About
pyaerocom is written and tested for python ≥ 3.10 and for unix based systems. It provides tools for processing and analyzing data as part of the AeroTools model evaluation project at the Norwegian Meteorological Institute, which services projects such as the Copernicus Atmosphere Monitoring Service, Copernicus Climate Change Service, EMEP, NorESM, and AeroCom.
The AeroTools project has the following mandate:
Support for projects delivering model evaluation results
User support for model-evaluation
Database management of observation data
Short and long-term development of evaluation tools, including web-pages showing evaluation results
The pyaerocom software is a core part of the AeroTools project and therefore it’s scope includes support for reading and processing of model data (e.g. AeroCom, EMEP, IFS), satellite data (e.g. TROPOMI, MODIS, AATSR) and ground based observation datasets (e.g. AERONET, EBAS, EARLINET, ICOS).
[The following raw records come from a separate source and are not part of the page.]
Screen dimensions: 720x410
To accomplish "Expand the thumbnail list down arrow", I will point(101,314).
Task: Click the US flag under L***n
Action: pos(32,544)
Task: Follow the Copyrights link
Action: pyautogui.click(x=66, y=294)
In addition, pyaerocom provides tools for colocation and cross evaluation of different datasets using commonly used statistics including several biases, gross-errors, and correlation coefficients.
Main features
Reading routines for many ground based observation databases, such as:
AERONET Sun, SDA and Inversion products
Reading routines for level 3 gridded satellite observations, such as:
CALIPSO CALIOP Lidar observations
Data harmonization tools following the CF conventions.
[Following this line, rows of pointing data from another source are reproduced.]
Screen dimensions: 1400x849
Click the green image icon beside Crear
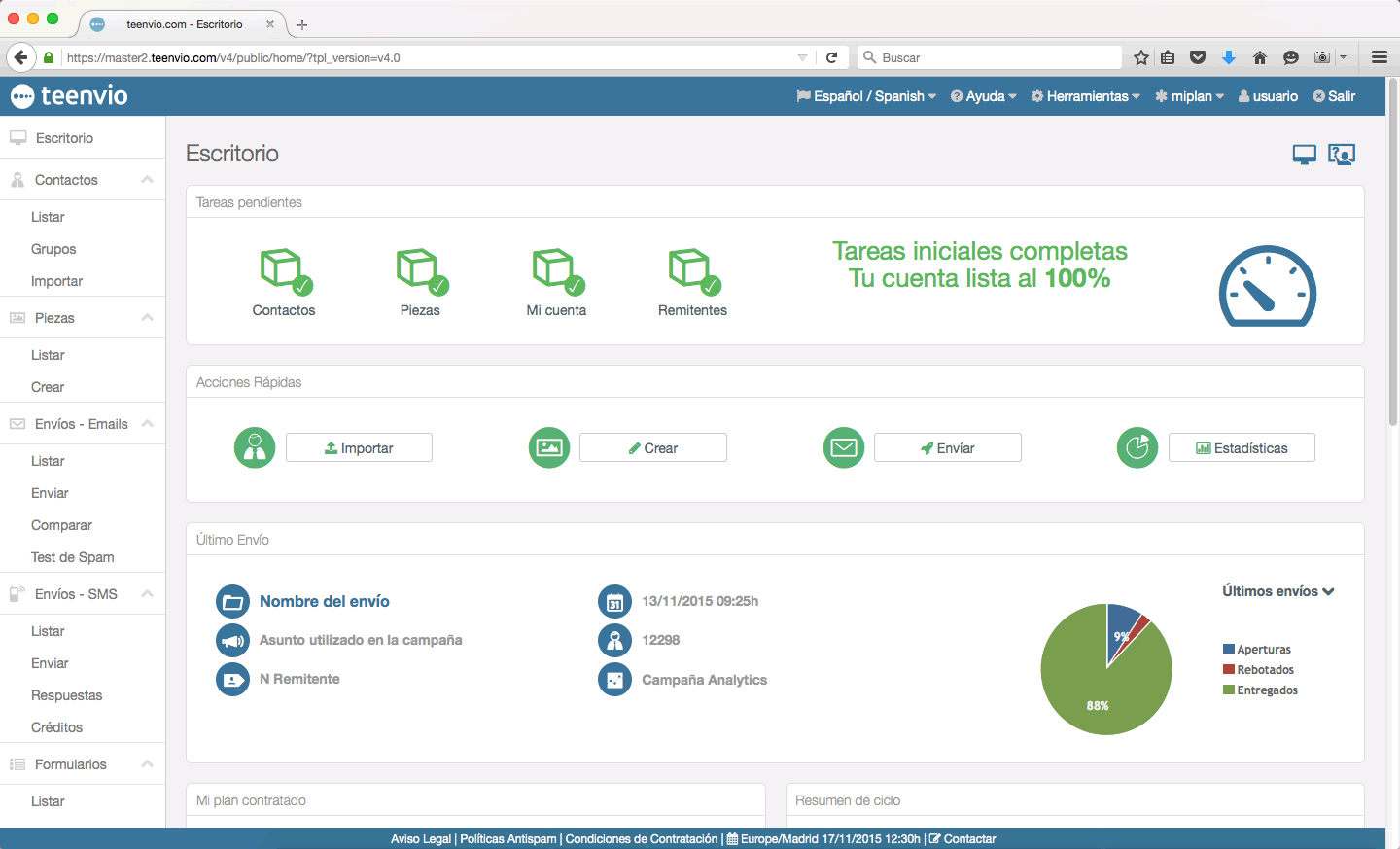(548, 447)
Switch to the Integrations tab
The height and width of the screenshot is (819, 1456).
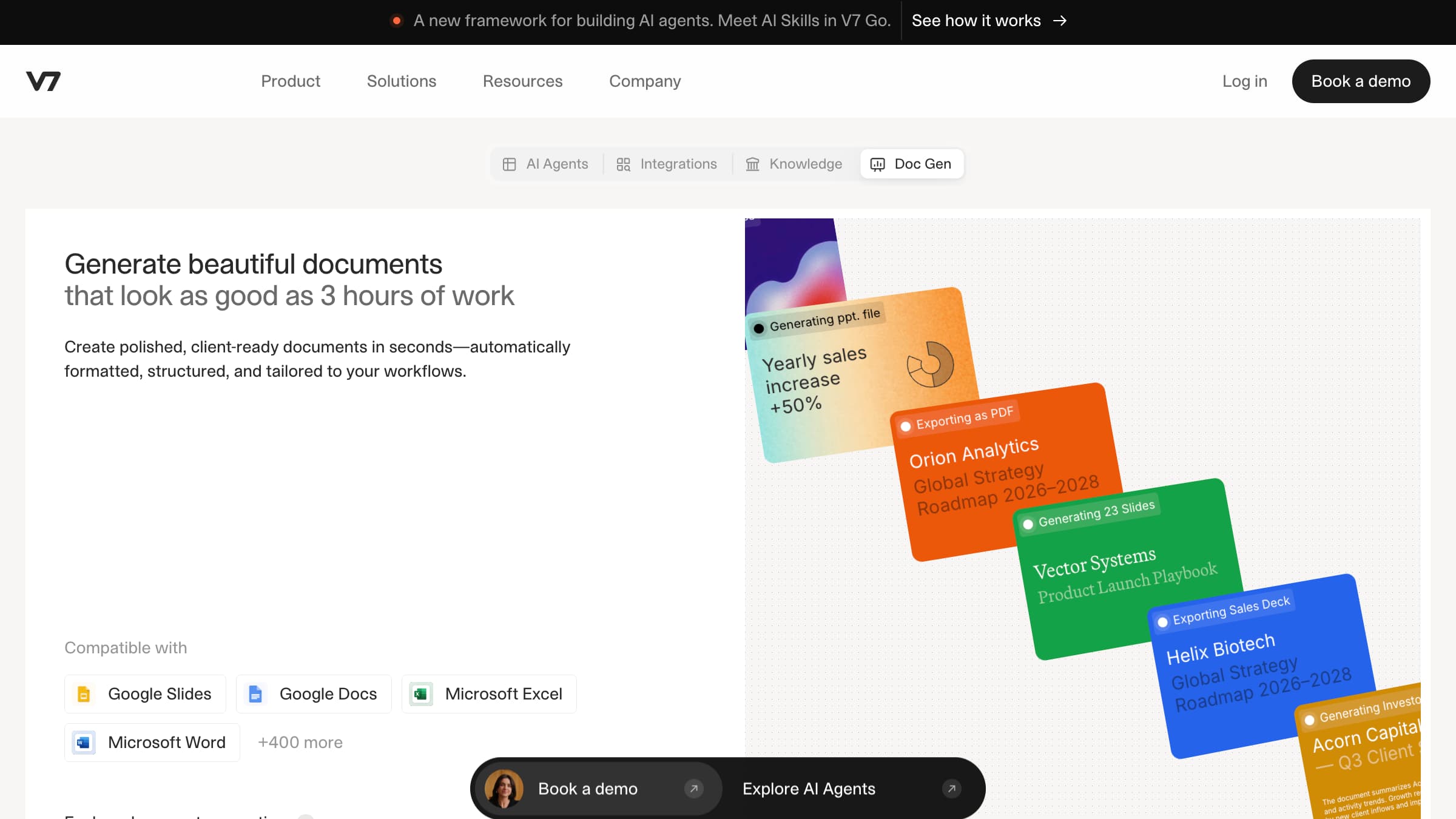[666, 164]
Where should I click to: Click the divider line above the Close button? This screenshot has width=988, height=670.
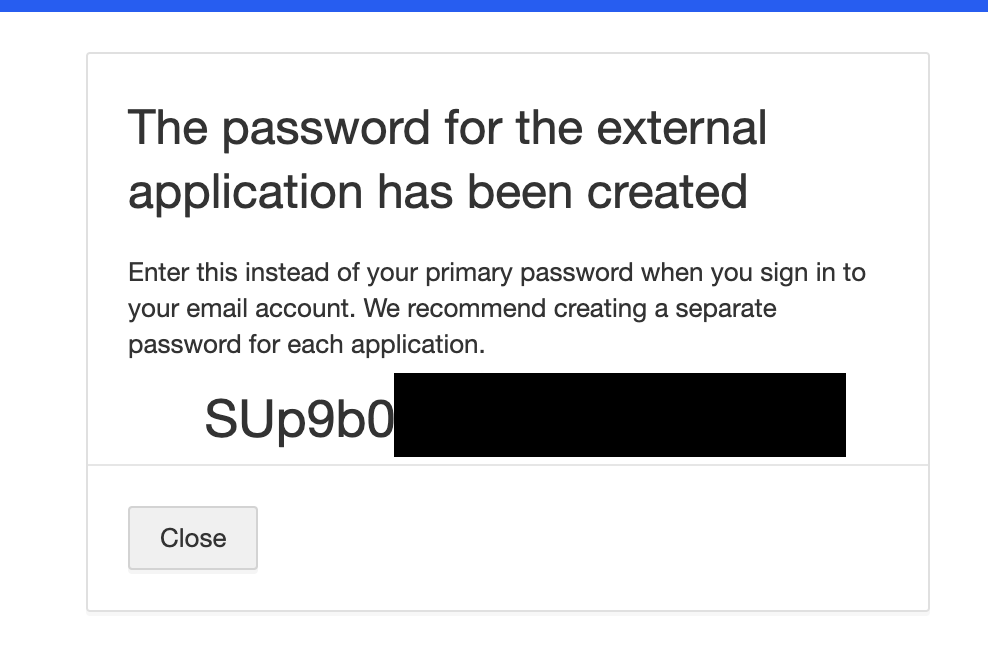click(x=508, y=465)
Intuitive data objects for analysis of gridded data and ungridded (point-cloud) observations.
Sophisticated and flexible colocation routines for model evaluation and intercomparison of observations.
Interfaces for conversion of data to data types of related data analysis libraries such as pandas, numpy, xarray or iris.
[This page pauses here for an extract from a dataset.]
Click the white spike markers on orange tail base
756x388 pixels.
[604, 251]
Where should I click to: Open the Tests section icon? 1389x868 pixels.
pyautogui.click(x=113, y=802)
Data visualization tools and interfaces to common plotting libraries such as matplotlib or cartopy.
Tools for statistical analysis of model performance.
Toolbox for analysis of trends in time-series.
Tools to compute ensemble averages from multiple model outputs.
High-level tools for automated analyses of multi-model and multi-obs inter-comparison studies.
Usage examples
Processing of data to display on AeroVal
Processing and harmonization of observations for Aerosol Trends interface.
pyaerocom was used for the model evaluation study by Gliß et al., 2020.
pyaerocom was used for the trends analysis by Mortier et al., 2020.

Bias maps of the AeroCom ensemble median compared to several observation records (Figure 5 from Gliß et al., 2021, processed with pyaerocom)
Access to AeroCom users database
The AeroCom users database hosted on the MET Norway servers contains model diagnostics from all AeroCom phases, ready for analysis.
If you wish to get access to the database, please follow the instructions provided in the following link:
https://wiki.met.no/aerocom/data_retrieval
NOTE: the users database does not contain any ground based observational data (such as EBAS, AERONET, etc.) but only the AeroCom model data available in the database as well as some gridded level 3 satellite data which may be used for model evaluation. Once you have access to the user database you may mount the file-system locally (e.g. via sshfs and register the data-paths you need in pyaerocom, for details see tutorials).
Remark for Windows users
pyaerocom is not tested on Windows systems and may only work in parts and thus some features may not work on Windows machines at the moment. Please let us know if you intend to use pyaerocom on a Windows machine so that we can consider adjusting our priorities, or also if you have any questions related to the usage.